En 2017, les Français vont-ils reprendre leur destin en mains ?

Dépassés par un monde qui, non seulement ne répond plus à leur vision idéalisée, mais qui, de surcroît, échappe à leur mainmise, les médias traditionnels ont entrepris d’adapter leurs méthodes. À la reductio ad hitlerum, au déni de réalité et à l’ostracisation de ceux qui « pensent mal » – autant de stratégies éculées – sont venues s’ajouter de nouvelles techniques – parfois de très anciennes remises au goût du jour -, certes plus subtiles, mais qui ne trompent pas grand monde. Elles sont au moins au nombre de neuf.

1) Pensant être les garants de la vérité, les médias ont mis en place des outils de « vérification » de l’information qui présentent tous les atours de la méthode scientifique. Le fact checking a laissé place au « décodage » au nom d’impératifs idéologiques. Les « décodeurs » des différents journaux ont, pourtant, beaucoup de mal à avancer des chiffres ou des faits étayant leurs thèses et ciblent donc le plus souvent les médias qui les véhiculent. Sans surprise, dans le Décodex que vient de lancer Le Monde, un quotidien comme L’Humanité est qualifié de fiable et un journal en ligne comme Boulevard Voltaire est rangé dans la catégorie des médias peu crédibles.

2) Depuis le début des attentats terroristes en série en Europe, les journalistes nous ont invités à ne pas commettre d’amalgames. Pourtant, quand il s’agit d’un responsable politique de la « droite décomplexée » ou d’un éditorialiste commentant « hors les murs », le mantra est vite oublié.

À cette aune, toute personne qui pense mal ou de manière farfelue est amalgamée sous le concept faîtier de « fachosphère ». On ne saurait pourtant, quand on est de bonne foi, ranger Alain Finkielkraut et Dieudonné – des personnalités de la droite identitaire et des complotistes – sous une même coupole. Pis : les mêmes qui affirment que l’islamisme n’est pas l’islam ne s’embarrassent d’aucune précaution lorsqu’ils prétendent que « Le Pen et Daech, c’est la même chose ».

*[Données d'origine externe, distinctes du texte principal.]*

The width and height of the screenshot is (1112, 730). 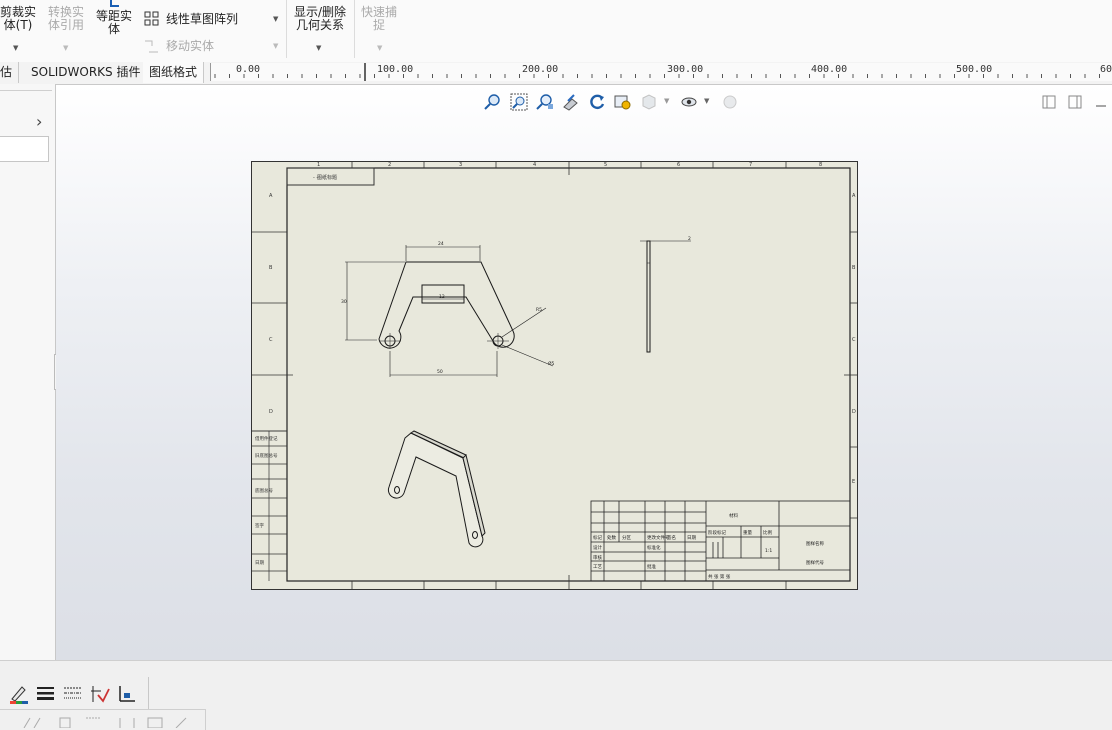 What do you see at coordinates (649, 102) in the screenshot?
I see `display-style-icon` at bounding box center [649, 102].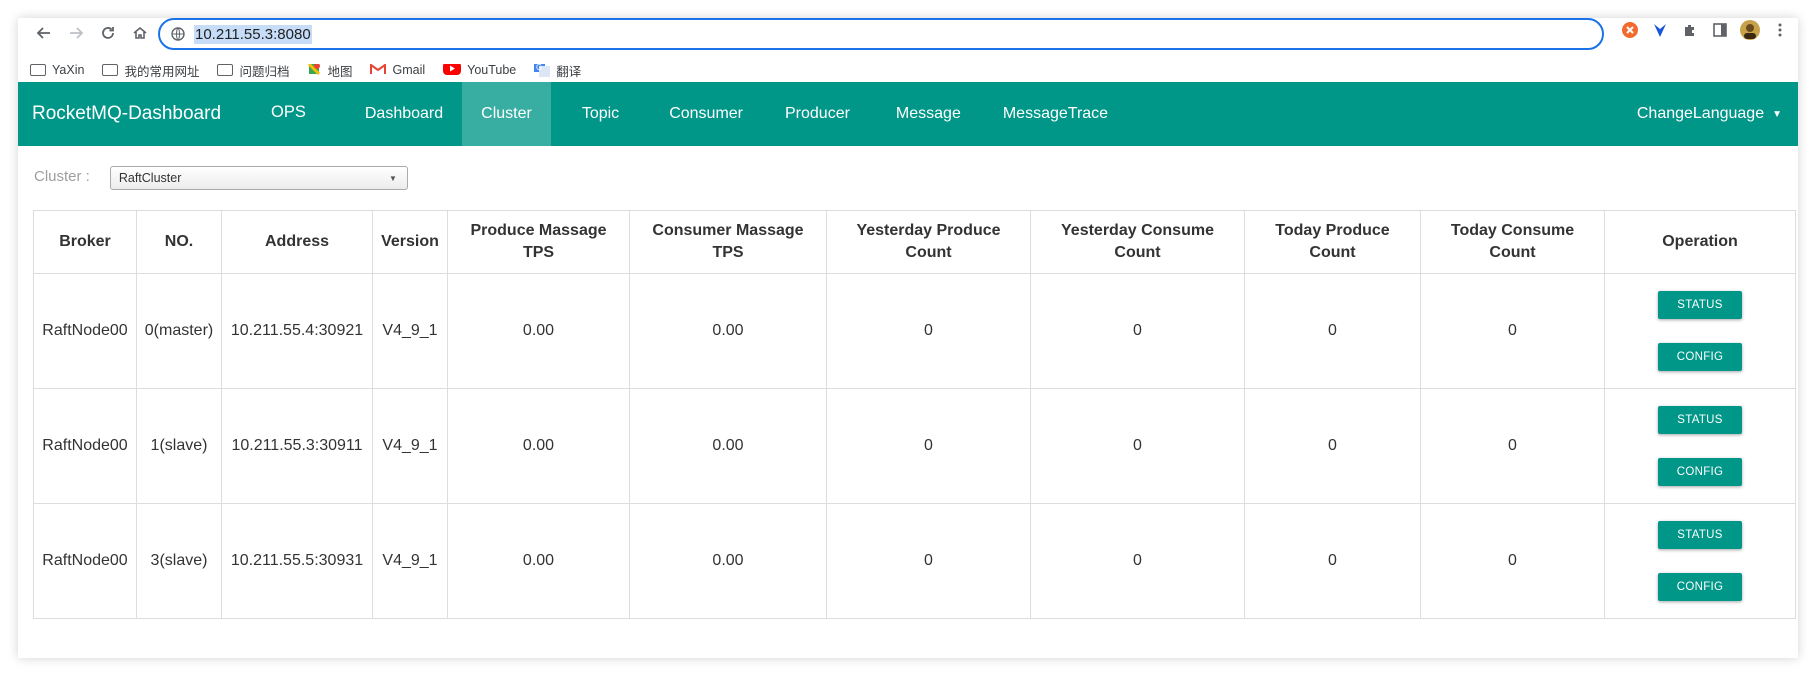 The width and height of the screenshot is (1816, 676). I want to click on dropdown-arrow-icon: ▼, so click(392, 178).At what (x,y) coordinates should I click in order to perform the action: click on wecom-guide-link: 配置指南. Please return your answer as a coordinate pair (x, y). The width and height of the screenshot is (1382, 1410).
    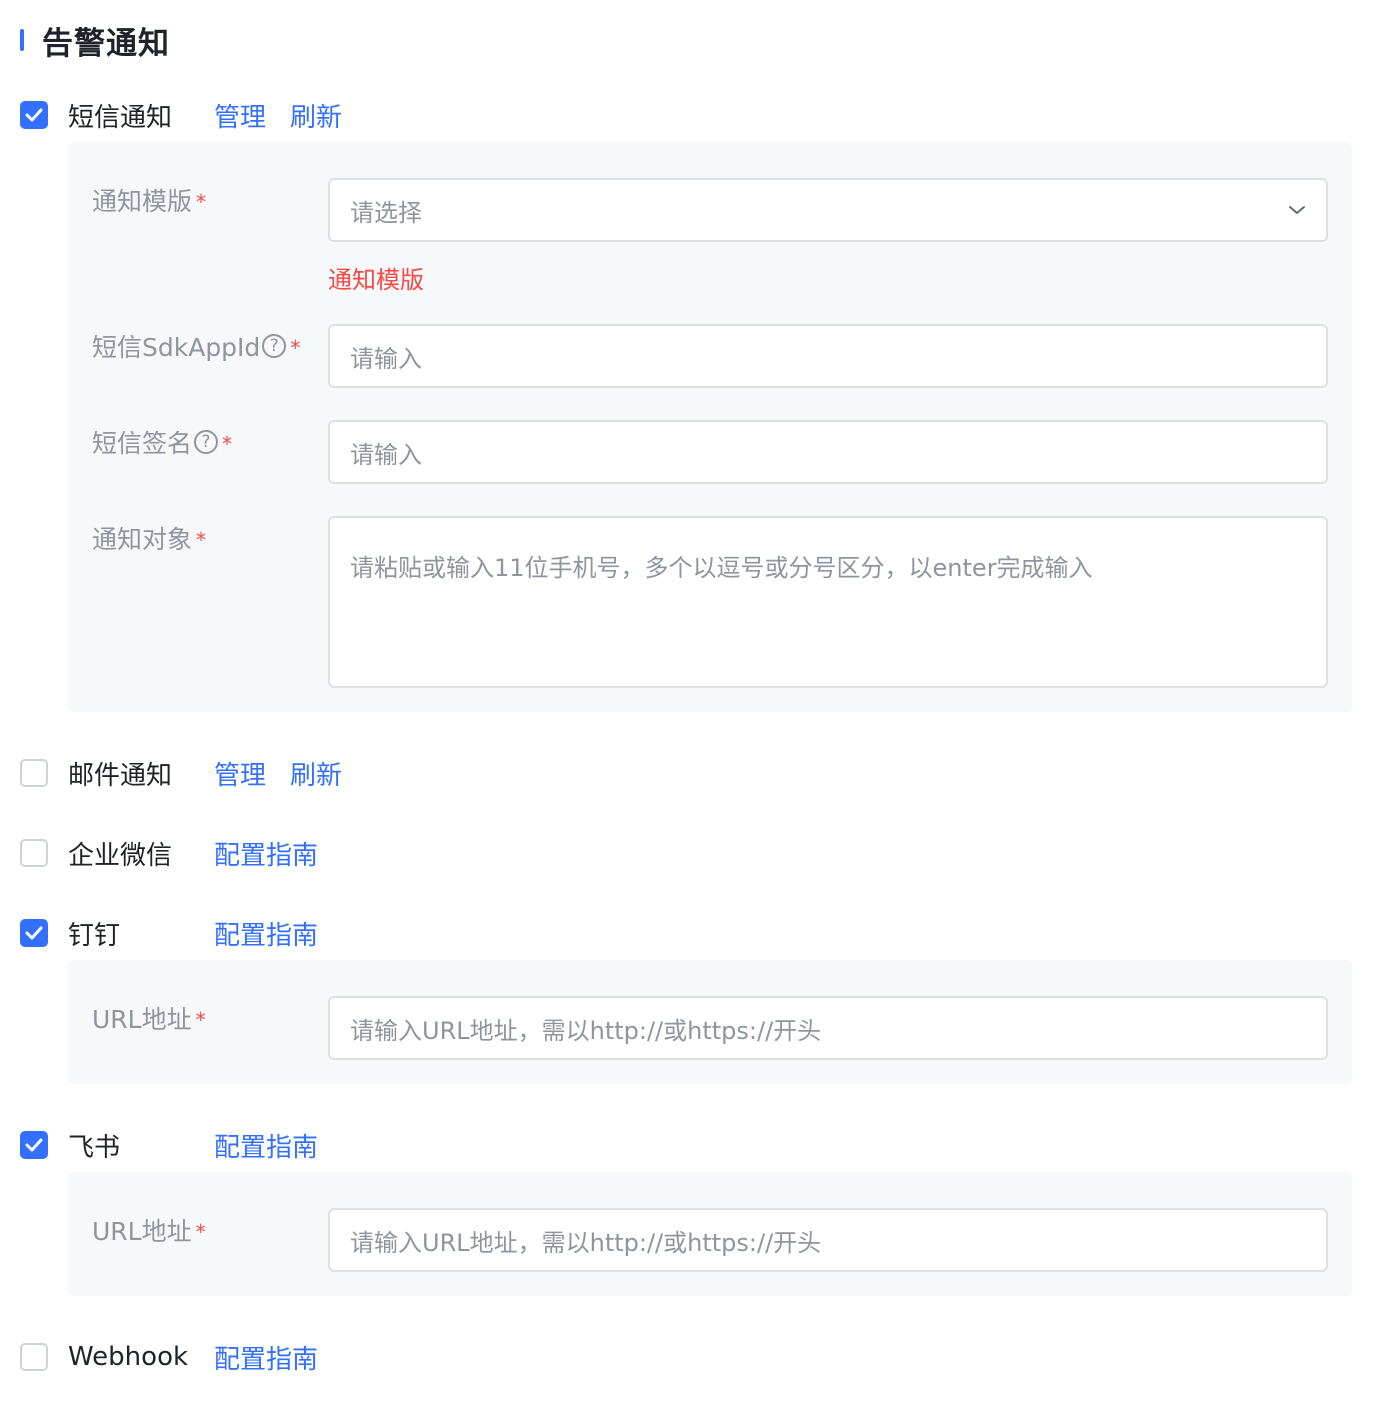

3) Les médias usent désormais de psychologisation quand ils dressent le portrait des responsables politiques et intellectuels « en rupture » avec le politiquement correct. Après l’élection de Donald Trump, certains journaux se sont demandé si le nouveau président des États-Unis était… fou. Quand Éric Zemmour s’est trouvé au cœur de la tempête, certains ont sous-entendu qu’il devait être « frustré sexuellement ». Quant à Marine Le Pen, ses relations difficiles avec le père ont été abondamment commentées.

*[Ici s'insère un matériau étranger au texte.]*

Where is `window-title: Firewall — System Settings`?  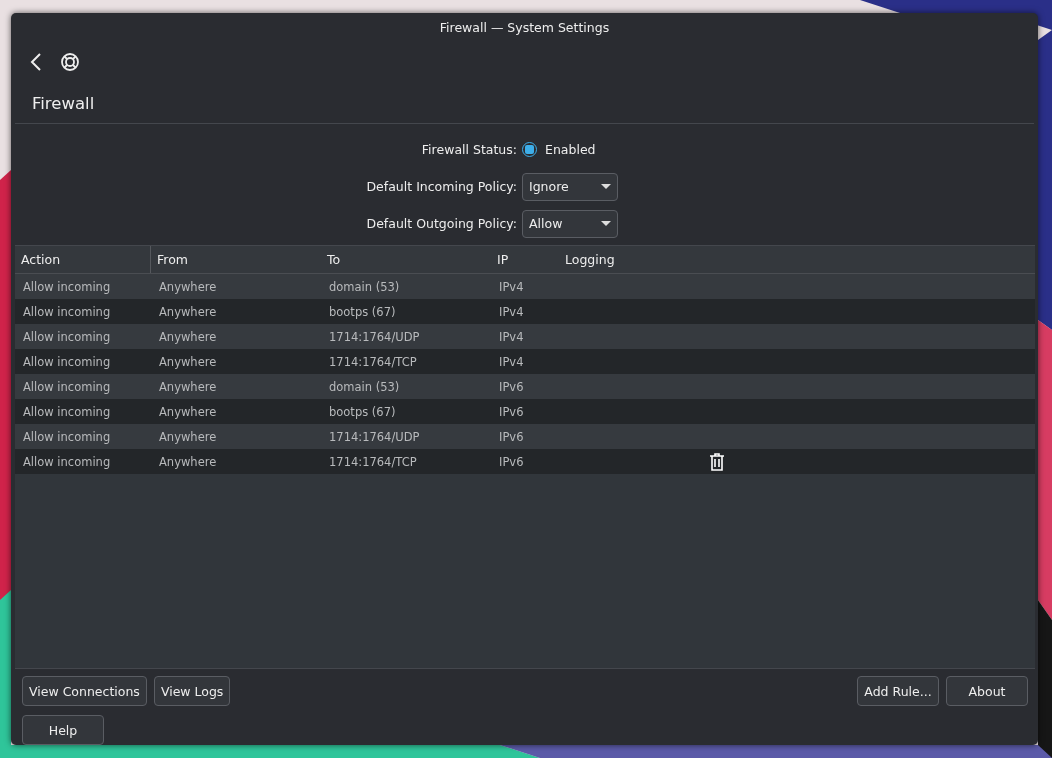 window-title: Firewall — System Settings is located at coordinates (524, 27).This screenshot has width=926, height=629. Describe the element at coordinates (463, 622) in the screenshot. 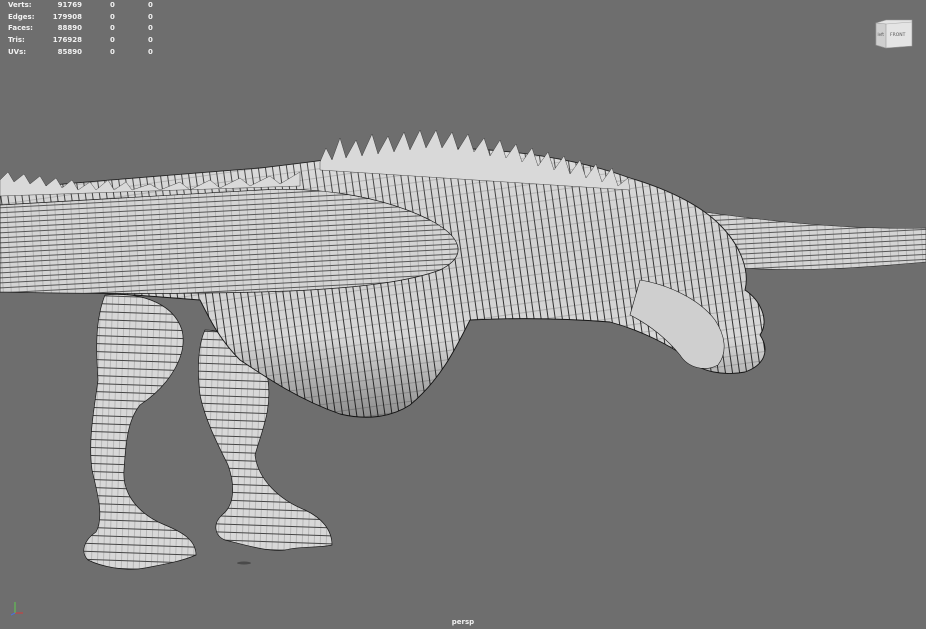

I see `camera-name-label: persp` at that location.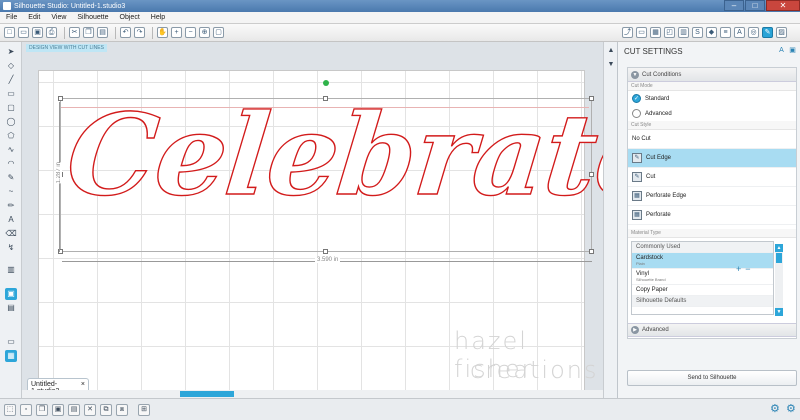 This screenshot has height=420, width=800. What do you see at coordinates (11, 356) in the screenshot?
I see `store-panel-icon: ▦` at bounding box center [11, 356].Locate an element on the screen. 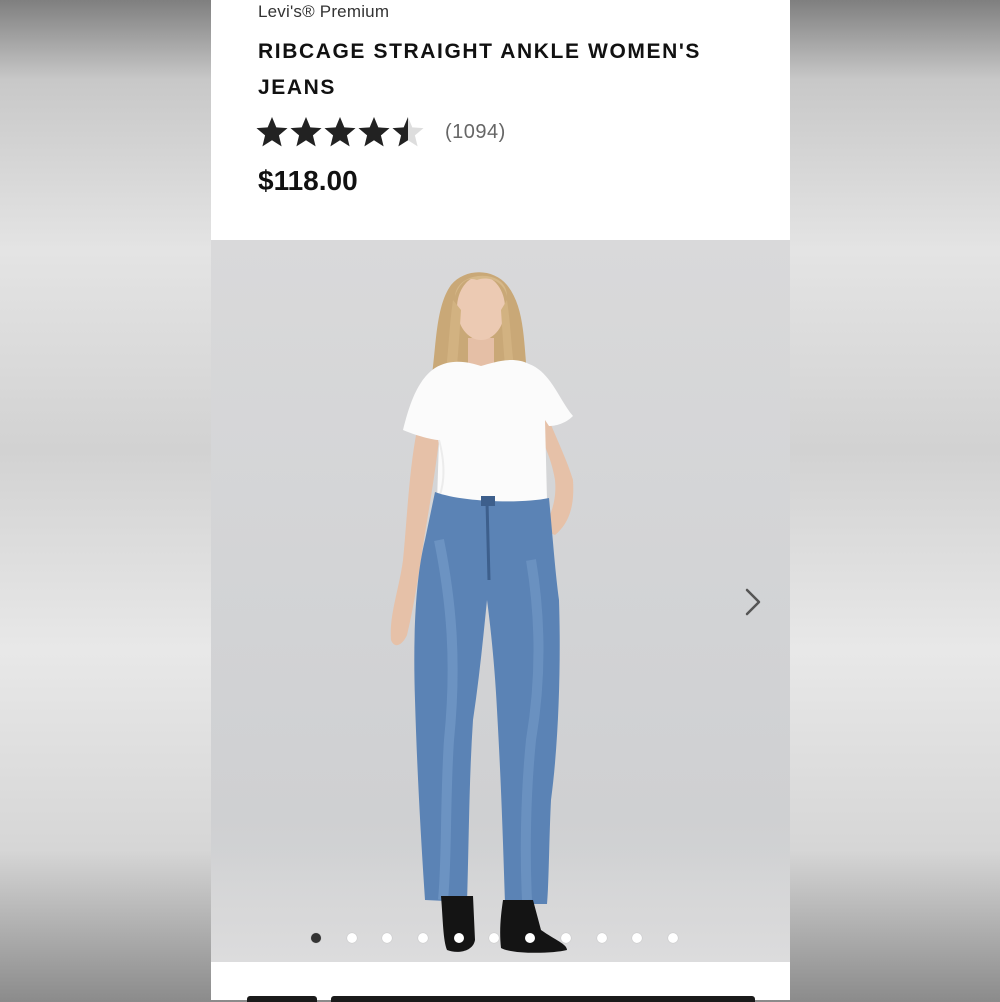 The image size is (1000, 1002). add-to-bag-button is located at coordinates (543, 999).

4) Lorsqu’ils constatent que leur message ne passe plus, les médias relaient les opinions des sportifs, des acteurs, chanteurs et autres personnages du show-biz avec qui ils partagent une même aversion pour les frontières, un même amour du cosmopolitisme et une haine des populistes. Les Noah, Madonna, Scarlett Johansson et 99 % de leurs collègues, agissant par psittacisme, sont érigés en intellectuels capables, depuis les hôtels de luxe, jets privés et villas hyper protégées, d’établir ce qui est bon, ou non, pour le peuple.

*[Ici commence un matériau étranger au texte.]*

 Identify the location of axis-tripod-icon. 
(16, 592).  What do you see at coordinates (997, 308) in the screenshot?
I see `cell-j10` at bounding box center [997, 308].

5) En rupture avec le peuple qui observe une réalité en décalage avec celle qu’ils lui imposent, les médias, officiellement parce qu’ils ne peuvent supporter les « insultes » et « commentaires racistes », commencent à fermer l’accès aux commentaires sur leurs sites. C’est le cas, en Belgique, de Roularta qui, en raison du « caractère trop souvent virulent et irrespectueux des échanges », ne souhaite plus que les internautes puissent commenter les articles.